===== Raw data
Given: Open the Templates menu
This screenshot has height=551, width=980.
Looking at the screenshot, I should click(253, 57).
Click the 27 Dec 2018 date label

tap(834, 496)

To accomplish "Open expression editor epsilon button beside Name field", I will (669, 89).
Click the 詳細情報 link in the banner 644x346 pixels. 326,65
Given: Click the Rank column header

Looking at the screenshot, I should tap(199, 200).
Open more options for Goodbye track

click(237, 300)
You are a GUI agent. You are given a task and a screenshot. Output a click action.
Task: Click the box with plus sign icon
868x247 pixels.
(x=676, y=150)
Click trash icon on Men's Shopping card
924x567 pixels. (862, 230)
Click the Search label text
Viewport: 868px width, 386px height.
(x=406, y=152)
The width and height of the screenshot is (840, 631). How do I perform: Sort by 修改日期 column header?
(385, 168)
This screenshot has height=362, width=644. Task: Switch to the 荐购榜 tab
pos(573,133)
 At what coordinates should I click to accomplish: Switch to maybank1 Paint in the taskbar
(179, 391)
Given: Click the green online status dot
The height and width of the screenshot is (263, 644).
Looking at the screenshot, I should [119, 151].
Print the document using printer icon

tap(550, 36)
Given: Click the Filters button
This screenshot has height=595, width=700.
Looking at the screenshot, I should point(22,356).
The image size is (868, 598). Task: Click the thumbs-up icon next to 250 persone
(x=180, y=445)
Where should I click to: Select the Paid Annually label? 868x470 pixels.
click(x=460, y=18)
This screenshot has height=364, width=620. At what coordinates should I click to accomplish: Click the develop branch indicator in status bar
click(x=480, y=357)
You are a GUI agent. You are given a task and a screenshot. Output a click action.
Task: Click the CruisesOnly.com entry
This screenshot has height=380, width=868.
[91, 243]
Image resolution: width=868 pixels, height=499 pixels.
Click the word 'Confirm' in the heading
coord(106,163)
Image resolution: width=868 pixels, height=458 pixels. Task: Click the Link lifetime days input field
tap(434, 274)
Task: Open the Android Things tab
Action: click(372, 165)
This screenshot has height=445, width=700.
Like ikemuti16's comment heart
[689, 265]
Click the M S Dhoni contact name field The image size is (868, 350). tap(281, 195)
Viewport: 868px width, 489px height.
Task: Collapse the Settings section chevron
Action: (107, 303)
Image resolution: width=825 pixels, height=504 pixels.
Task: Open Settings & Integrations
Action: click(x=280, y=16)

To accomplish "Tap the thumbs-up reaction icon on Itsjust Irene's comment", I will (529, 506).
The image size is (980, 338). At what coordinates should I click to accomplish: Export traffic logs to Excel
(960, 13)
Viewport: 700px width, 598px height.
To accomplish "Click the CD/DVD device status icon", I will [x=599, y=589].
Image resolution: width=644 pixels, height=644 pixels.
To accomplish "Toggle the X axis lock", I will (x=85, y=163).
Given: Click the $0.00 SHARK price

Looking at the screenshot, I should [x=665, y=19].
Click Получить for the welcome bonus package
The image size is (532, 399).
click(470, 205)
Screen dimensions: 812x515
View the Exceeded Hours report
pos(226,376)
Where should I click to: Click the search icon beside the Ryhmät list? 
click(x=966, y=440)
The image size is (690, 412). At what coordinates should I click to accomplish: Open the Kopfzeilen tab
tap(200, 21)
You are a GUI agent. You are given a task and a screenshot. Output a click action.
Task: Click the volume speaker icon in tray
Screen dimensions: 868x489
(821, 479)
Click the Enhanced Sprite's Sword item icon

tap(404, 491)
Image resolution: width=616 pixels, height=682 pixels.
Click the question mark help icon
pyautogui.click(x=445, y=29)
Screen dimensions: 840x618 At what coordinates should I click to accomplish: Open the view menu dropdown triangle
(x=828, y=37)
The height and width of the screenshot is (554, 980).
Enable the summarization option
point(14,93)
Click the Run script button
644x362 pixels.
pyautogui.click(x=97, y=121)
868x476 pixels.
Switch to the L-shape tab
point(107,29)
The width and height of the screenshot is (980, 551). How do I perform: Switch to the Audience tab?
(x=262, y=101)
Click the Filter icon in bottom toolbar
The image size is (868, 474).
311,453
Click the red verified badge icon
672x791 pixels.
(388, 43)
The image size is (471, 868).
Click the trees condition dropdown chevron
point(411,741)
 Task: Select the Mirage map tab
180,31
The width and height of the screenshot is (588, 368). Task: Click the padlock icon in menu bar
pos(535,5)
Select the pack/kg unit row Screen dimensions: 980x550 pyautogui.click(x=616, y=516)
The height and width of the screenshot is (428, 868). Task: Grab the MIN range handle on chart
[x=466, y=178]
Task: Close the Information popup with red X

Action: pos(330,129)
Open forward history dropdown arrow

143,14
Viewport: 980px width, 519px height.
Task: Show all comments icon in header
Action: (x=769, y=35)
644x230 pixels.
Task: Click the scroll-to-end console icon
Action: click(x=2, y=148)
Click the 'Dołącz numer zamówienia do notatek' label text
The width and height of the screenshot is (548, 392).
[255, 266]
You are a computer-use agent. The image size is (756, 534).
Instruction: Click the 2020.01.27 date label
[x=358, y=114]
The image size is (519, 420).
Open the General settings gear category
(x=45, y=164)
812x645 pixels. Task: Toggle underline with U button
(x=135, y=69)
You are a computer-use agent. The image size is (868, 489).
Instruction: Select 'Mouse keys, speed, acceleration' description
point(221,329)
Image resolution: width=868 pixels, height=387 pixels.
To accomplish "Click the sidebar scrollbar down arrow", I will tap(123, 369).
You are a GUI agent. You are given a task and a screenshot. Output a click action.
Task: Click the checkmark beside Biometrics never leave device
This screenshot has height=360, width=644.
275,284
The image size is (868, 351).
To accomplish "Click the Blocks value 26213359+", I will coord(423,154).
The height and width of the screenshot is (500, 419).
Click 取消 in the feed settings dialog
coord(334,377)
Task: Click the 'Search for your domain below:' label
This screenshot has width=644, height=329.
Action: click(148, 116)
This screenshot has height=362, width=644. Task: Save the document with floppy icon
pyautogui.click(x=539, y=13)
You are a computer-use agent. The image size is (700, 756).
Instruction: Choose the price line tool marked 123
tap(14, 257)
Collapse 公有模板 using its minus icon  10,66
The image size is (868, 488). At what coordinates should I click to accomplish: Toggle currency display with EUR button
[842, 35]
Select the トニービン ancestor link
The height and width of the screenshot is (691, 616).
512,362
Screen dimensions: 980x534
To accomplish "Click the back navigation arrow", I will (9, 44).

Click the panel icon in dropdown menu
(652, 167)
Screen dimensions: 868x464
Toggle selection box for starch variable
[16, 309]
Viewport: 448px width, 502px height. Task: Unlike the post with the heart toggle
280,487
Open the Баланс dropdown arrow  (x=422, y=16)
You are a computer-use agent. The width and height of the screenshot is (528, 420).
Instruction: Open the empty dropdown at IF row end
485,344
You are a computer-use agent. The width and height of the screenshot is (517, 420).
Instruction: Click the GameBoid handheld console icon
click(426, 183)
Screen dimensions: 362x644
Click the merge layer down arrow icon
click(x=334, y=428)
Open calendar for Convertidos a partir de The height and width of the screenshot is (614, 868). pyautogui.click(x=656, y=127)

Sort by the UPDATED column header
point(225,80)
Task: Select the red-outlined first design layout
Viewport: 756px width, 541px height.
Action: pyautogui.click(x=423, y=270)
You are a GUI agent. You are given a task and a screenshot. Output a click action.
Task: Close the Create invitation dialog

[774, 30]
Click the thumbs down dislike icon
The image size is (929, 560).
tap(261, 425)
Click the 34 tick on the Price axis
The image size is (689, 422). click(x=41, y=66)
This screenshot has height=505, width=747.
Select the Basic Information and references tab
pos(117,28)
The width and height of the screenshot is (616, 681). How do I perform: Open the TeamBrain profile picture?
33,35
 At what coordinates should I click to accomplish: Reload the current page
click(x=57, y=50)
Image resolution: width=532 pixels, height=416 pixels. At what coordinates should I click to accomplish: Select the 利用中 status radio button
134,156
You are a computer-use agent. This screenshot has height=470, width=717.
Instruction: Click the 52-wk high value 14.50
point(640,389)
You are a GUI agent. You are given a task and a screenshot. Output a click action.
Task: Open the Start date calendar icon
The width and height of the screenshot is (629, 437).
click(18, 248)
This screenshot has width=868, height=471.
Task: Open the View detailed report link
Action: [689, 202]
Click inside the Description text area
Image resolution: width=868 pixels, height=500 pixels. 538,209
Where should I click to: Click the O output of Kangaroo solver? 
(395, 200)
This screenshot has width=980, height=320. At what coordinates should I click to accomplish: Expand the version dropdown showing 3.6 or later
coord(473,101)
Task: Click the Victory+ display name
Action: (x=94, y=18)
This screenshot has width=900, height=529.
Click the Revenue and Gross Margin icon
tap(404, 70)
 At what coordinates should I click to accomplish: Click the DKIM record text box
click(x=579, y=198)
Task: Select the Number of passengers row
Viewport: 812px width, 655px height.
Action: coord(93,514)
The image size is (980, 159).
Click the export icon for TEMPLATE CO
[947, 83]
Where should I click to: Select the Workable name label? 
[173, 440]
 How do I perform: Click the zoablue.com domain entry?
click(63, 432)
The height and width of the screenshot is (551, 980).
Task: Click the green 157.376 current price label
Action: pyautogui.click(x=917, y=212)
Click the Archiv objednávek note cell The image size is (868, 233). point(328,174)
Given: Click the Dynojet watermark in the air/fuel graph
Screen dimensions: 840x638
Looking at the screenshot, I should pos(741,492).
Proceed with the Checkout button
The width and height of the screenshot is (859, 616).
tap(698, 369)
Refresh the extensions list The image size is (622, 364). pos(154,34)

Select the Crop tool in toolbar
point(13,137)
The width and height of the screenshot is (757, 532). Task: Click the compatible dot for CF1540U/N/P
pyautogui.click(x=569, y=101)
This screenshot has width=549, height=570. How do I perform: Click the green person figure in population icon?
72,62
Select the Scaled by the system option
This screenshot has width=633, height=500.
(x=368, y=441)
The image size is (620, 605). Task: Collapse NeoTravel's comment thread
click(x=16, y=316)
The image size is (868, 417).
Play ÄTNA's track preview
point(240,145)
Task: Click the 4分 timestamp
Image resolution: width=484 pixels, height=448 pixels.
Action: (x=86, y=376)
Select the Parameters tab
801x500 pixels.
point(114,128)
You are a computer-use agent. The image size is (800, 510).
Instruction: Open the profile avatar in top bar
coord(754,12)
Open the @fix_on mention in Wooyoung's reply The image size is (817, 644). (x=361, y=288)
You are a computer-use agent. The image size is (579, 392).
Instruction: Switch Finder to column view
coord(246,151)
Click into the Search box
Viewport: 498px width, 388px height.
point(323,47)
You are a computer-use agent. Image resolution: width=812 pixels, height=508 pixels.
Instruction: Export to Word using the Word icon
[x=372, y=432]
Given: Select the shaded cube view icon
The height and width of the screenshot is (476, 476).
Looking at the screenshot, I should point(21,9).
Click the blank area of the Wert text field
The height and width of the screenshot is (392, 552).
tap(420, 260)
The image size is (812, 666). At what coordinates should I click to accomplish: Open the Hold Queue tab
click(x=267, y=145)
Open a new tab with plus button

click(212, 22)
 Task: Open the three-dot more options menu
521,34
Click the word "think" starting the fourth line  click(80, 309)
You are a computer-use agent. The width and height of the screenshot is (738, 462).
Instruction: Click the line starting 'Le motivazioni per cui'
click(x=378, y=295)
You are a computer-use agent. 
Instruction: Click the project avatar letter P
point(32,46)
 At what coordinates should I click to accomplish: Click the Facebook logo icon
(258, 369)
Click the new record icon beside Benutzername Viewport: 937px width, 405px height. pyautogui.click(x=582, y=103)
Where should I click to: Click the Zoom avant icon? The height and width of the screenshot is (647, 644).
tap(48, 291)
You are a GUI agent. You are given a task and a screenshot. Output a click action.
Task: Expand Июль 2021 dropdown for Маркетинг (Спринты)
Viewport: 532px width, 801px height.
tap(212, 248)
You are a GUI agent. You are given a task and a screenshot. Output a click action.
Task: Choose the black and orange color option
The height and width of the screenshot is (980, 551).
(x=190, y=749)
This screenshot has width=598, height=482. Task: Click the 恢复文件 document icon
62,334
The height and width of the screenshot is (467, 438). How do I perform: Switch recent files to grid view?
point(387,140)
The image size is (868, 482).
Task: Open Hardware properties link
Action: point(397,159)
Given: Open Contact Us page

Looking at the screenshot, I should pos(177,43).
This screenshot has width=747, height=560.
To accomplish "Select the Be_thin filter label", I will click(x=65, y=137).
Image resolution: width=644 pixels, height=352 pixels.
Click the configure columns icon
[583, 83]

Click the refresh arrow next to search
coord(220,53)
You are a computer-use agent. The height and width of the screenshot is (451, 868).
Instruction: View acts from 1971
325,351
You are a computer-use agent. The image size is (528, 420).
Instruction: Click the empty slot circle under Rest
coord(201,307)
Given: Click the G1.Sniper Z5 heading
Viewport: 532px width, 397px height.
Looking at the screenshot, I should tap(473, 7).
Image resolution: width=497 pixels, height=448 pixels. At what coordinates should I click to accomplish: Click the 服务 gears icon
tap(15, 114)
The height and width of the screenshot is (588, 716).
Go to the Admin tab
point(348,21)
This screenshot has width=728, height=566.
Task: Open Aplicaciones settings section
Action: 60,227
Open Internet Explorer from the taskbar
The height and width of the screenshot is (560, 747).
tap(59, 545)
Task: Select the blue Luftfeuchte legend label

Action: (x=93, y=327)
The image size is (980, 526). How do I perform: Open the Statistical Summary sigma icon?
==========
_What is expected_
Extract from the listing above the lines between the line containing "Open more options for Goodbye track" and the line containing "Given: Click the Filters button", keeping both of those lines. Output nothing else.

_Solution to this problem_
Open more options for Goodbye track

click(237, 300)
You are a GUI agent. You are given a task and a screenshot. Output a click action.
Task: Click the box with plus sign icon
868x247 pixels.
(x=676, y=150)
Click trash icon on Men's Shopping card
924x567 pixels. (862, 230)
Click the Search label text
Viewport: 868px width, 386px height.
(x=406, y=152)
The width and height of the screenshot is (840, 631). How do I perform: Sort by 修改日期 column header?
(385, 168)
This screenshot has height=362, width=644. Task: Switch to the 荐购榜 tab
pos(573,133)
 At what coordinates should I click to accomplish: Switch to maybank1 Paint in the taskbar
(179, 391)
Given: Click the green online status dot
The height and width of the screenshot is (263, 644).
Looking at the screenshot, I should [119, 151].
Print the document using printer icon

tap(550, 36)
Given: Click the Filters button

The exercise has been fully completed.